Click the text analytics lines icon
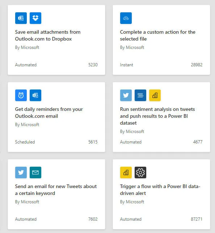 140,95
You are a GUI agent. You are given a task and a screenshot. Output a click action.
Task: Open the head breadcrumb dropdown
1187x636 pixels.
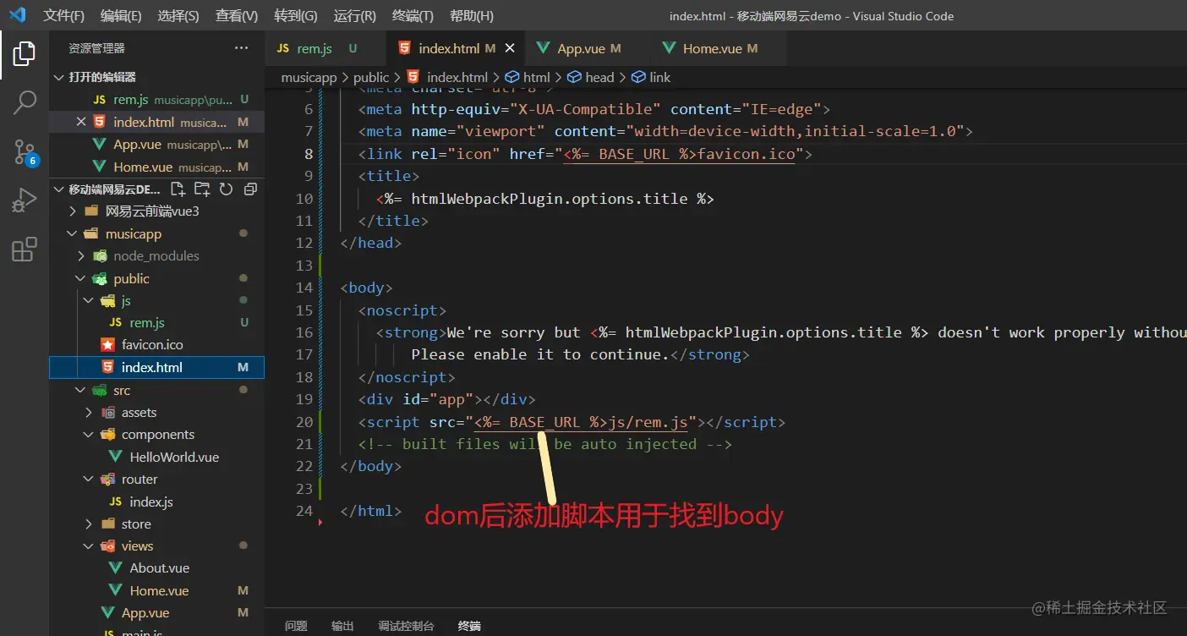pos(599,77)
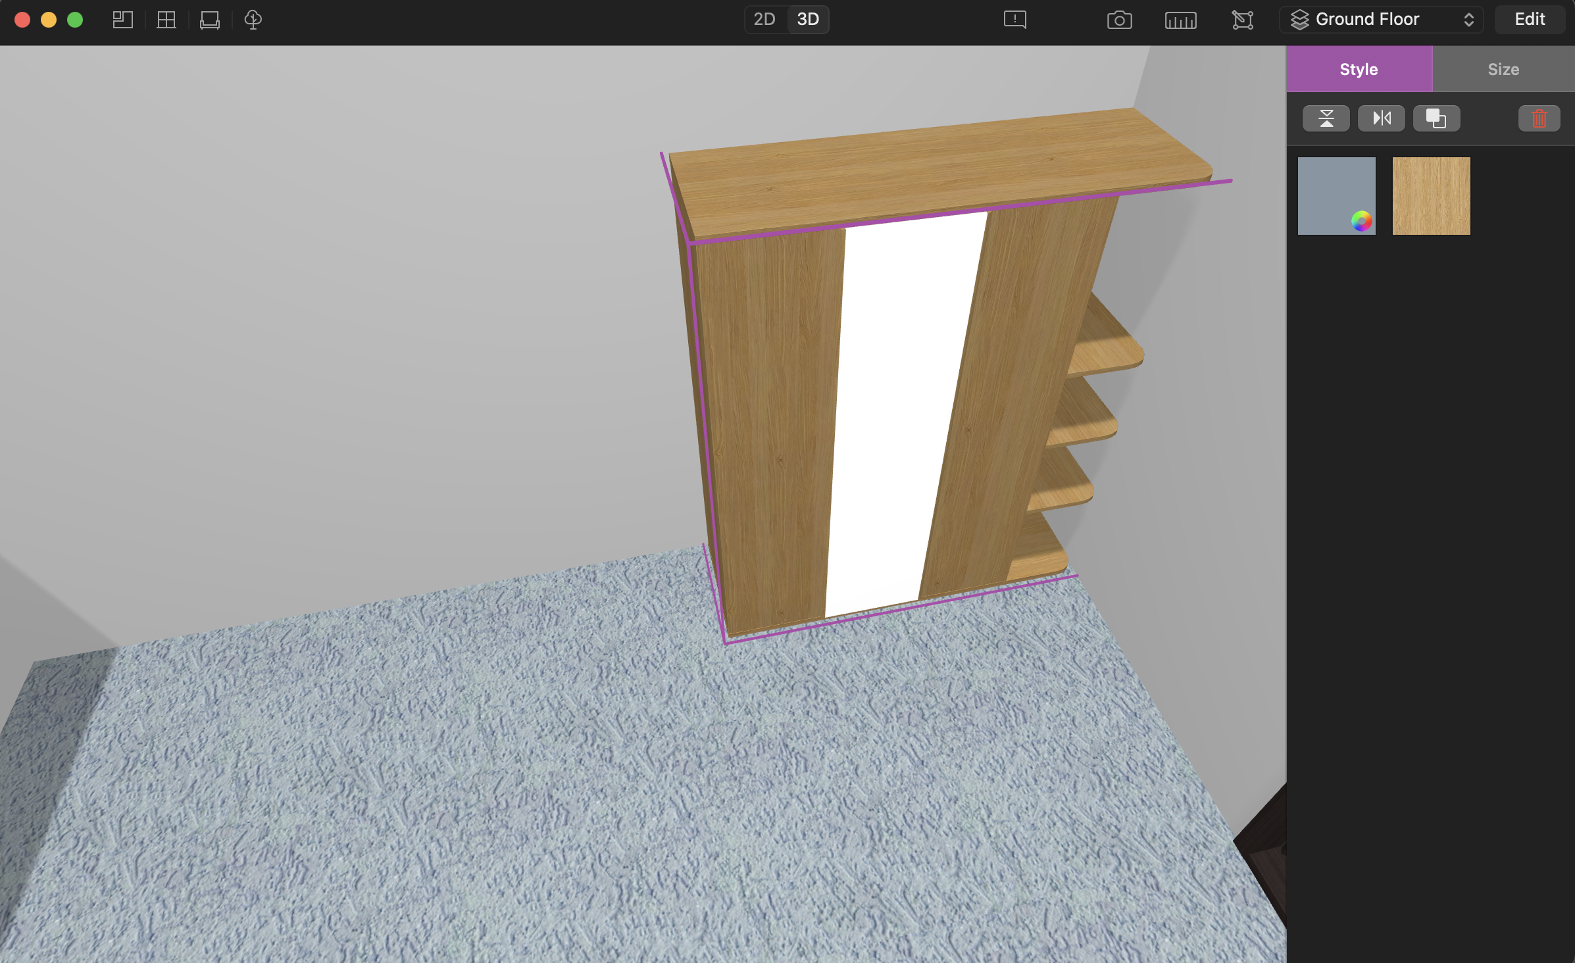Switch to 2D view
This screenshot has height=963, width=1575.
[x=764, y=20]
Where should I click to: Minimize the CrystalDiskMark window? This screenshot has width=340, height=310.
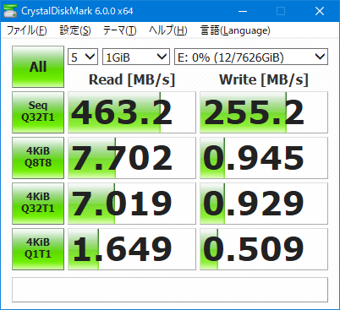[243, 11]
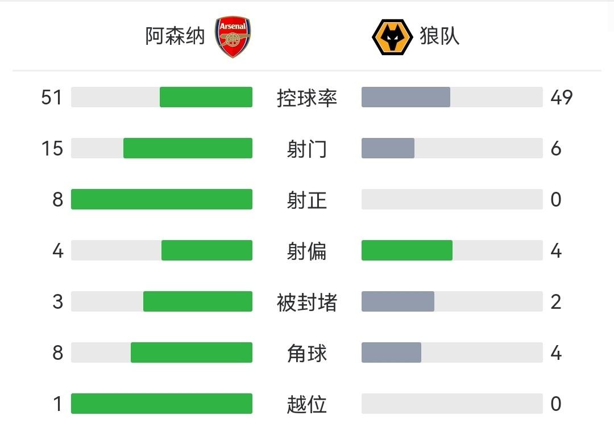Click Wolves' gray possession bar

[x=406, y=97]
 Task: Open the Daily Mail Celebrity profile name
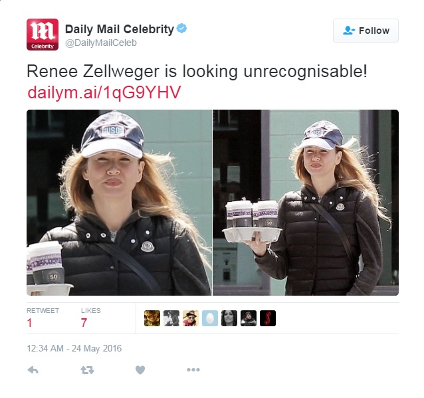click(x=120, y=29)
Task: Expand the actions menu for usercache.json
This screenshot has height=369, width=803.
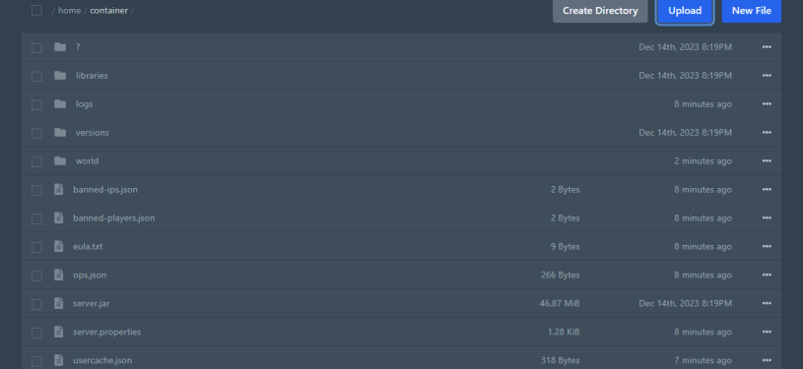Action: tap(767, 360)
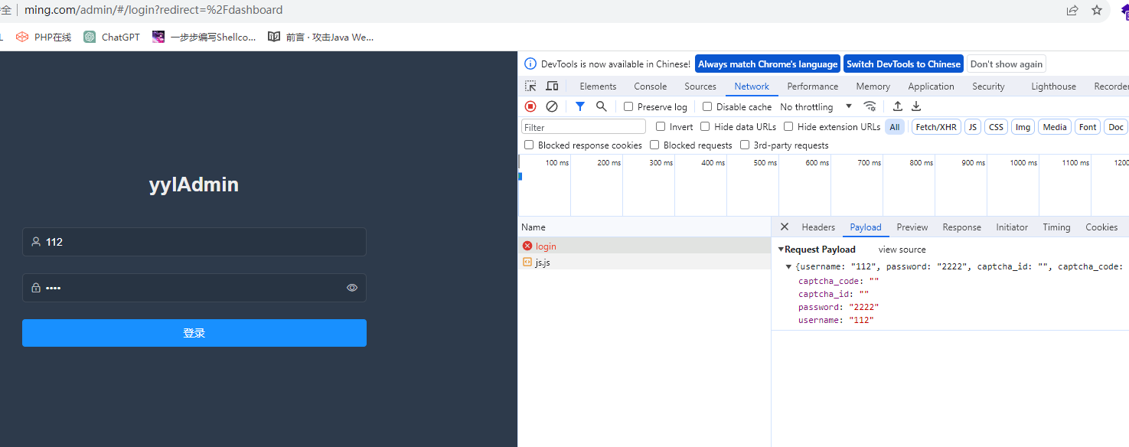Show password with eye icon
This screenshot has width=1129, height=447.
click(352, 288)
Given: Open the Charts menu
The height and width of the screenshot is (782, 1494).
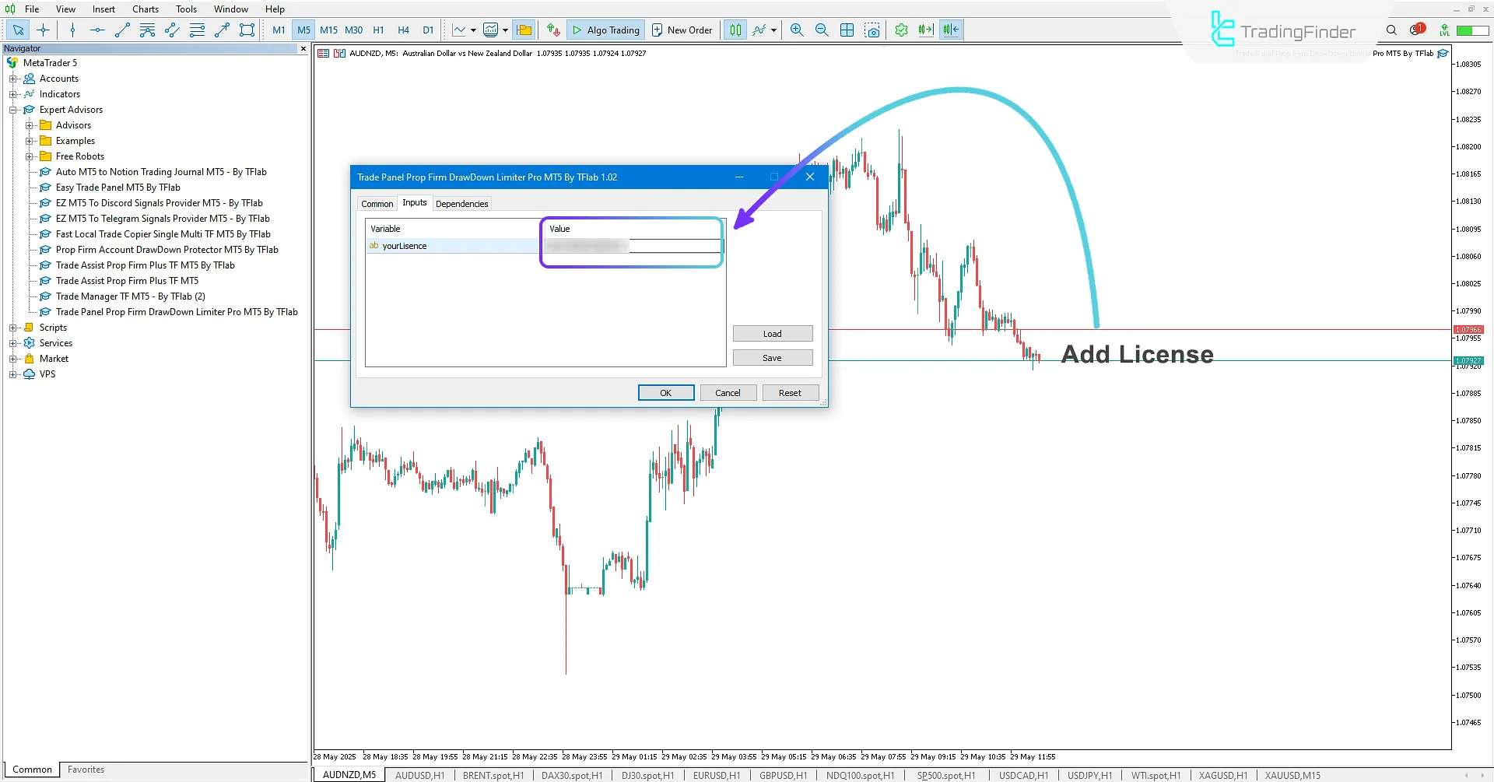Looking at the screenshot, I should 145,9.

+ + +

Copy every entry above word for word, but leave out the pictures.

- [ANSWER TO THIS EXERCISE]
Click the text analytics lines icon
 140,95
You are a GUI agent. You are given a task and a screenshot. Output a click action.
Task: Open the head breadcrumb dropdown
1187x636 pixels.
pos(599,77)
Switch to 2D view
This screenshot has height=963, width=1575.
[x=764, y=20]
Where should I click to: Minimize the CrystalDiskMark window? This screenshot has width=340, height=310.
[243, 11]
Click Wolves' gray possession bar

[x=406, y=97]
 Task: Open the Daily Mail Celebrity profile name
click(x=120, y=29)
Task: Expand the actions menu for usercache.json
This screenshot has height=369, width=803.
Action: tap(767, 360)
Show password with eye icon
This screenshot has width=1129, height=447.
click(352, 288)
Given: Open the Charts menu
The height and width of the screenshot is (782, 1494).
Looking at the screenshot, I should 145,9.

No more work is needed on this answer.